Als erstes habe ich den WORD-Wert "geglättet", damit die Anzeige nicht ständig kleine Änderungen anzeigt, dazu den *FB_wSendOnDelta* aus der Wago Gebäude-Bibliothek verwendet.
Danach den Wert skaliert mit dem FB *FuAI* aus der Building HVAC 03 Bibliothek verwendet.

In Codesys sieht es dann so aus:


----------



## Mr.Spok (7 Juli 2022)

Hast du die 3 niederwertigsten Bits des Eingangswortes rausgeschoben? Die beinhalten nur die Statusinformationen des Eingangs.
Der eigentliche Analogwert liegt auf Bit3 -Bit14. ansonsten könnte es zu Messfehlern kommen.

Grüße Jan


----------



## world-e (7 Juli 2022)

Mr.Spok schrieb:


> Hast du die 3 niederwertigsten Bits des Eingangswortes rausgeschoben?

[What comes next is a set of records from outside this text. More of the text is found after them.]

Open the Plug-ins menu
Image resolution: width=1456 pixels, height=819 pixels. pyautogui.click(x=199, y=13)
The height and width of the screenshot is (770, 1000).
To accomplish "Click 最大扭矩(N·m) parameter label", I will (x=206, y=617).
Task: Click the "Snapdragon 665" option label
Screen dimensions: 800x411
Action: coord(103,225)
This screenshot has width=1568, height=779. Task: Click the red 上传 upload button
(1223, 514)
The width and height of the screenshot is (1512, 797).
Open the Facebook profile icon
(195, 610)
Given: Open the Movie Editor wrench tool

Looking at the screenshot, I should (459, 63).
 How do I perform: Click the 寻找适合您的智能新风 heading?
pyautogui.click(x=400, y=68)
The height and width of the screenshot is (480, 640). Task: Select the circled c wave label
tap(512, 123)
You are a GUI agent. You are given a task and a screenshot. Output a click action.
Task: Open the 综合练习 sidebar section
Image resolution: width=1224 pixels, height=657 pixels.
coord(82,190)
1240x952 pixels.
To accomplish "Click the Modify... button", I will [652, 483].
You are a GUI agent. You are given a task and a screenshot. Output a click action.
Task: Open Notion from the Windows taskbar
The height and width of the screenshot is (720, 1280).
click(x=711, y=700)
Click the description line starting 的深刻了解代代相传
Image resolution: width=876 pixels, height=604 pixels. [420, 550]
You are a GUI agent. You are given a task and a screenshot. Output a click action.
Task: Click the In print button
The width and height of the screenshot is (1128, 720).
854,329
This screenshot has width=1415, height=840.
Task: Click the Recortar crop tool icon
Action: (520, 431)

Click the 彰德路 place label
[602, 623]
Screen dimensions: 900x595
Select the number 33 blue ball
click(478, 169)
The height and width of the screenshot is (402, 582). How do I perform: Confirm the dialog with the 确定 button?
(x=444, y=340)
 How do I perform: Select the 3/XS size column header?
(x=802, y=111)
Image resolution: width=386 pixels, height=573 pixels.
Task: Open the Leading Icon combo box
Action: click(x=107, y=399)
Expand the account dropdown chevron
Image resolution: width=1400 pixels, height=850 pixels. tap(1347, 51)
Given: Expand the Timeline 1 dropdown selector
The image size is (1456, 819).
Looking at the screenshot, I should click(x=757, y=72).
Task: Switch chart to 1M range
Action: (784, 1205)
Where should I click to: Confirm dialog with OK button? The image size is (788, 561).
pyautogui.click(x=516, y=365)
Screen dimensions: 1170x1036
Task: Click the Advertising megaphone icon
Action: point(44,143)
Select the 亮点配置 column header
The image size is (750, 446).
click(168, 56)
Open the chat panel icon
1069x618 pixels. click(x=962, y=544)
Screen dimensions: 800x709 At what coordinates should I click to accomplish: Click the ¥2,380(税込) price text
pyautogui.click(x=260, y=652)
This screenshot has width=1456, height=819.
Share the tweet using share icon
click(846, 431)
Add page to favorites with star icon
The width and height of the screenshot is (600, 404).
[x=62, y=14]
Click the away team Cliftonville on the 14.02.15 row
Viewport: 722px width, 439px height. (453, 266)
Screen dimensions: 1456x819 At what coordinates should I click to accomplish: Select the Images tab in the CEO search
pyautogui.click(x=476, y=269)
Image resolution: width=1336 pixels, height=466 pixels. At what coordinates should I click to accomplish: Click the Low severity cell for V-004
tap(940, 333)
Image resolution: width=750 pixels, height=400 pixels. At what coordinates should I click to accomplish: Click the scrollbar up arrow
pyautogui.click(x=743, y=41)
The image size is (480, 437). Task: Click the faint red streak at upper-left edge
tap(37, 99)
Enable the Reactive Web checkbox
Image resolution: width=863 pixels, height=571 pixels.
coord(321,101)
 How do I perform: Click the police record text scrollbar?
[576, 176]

Die beinhalten nur die Statusinformationen des Eingangs.
> Der eigentliche Analogwert liegt auf Bit3 -Bit14. ansonsten könnte es zu Messfehlern kommen.
> 
> Grüße Jan


Da ich nicht weiß, wie man das machen sollte, habe ich das auch nicht gemacht.   

Genauso wenig, wie eine "Kalibrierung" mache. Also wie ich die Werte anpassen kann, wenn die Zisterne komplett leer und komplett voll ist. Aber momentan reicht mir die ungefähre Anzeige.

Aber ich nehme gerne Input auf, wie ich die Einstellungen vornehmen kann.


----------



## Mr.Spok (7 Juli 2022)

ich habe hier ein Beispiel für die Analogwertverarbeitung in Codesys 2.3. Da sind 2 Funktionen aus der Oscat-Lib mit dabei. Eventuell kannst du es ja bei dir
mit einbinden.


----------



## Heinileini (7 Juli 2022)

Mr.Spok schrieb:


> Hast du die 3 niederwertigsten Bits des Eingangswortes rausgeschoben? Die beinhalten nur die Statusinformationen des Eingangs.
> ... ansonsten könnte es zu Messfehlern kommen.



Na, durch das Rausschieben der drei niederwertigsten Bits kann man sich aber noch viel grössere "Mess"-Fehler einfangen!
Da es sich hier wirklich nur um die 3 niederwertigsten Bits handelt, die man "plattmachen" soll, ist ihr StörEinfluss relativ gering und oft wird deshalb auch bewusst auf das Plattmachen verzichtet.
Zumindest bei Siemens wird unterstellt, dass die übrigen 13 Bits UNverschoben weiterverarbeitet werden. Das macht auch Sinn, weil es dann fast (!) egal ist, in wievielen (relevanten) Bits das Ergebnis der D/A-Wandlung zur Verfügung steht. Die Anzahl der Bits hat dann nur einen Einfluss darauf, wie fein die Abstufung (Granularität) der UmwandlungsErgebnisse ist.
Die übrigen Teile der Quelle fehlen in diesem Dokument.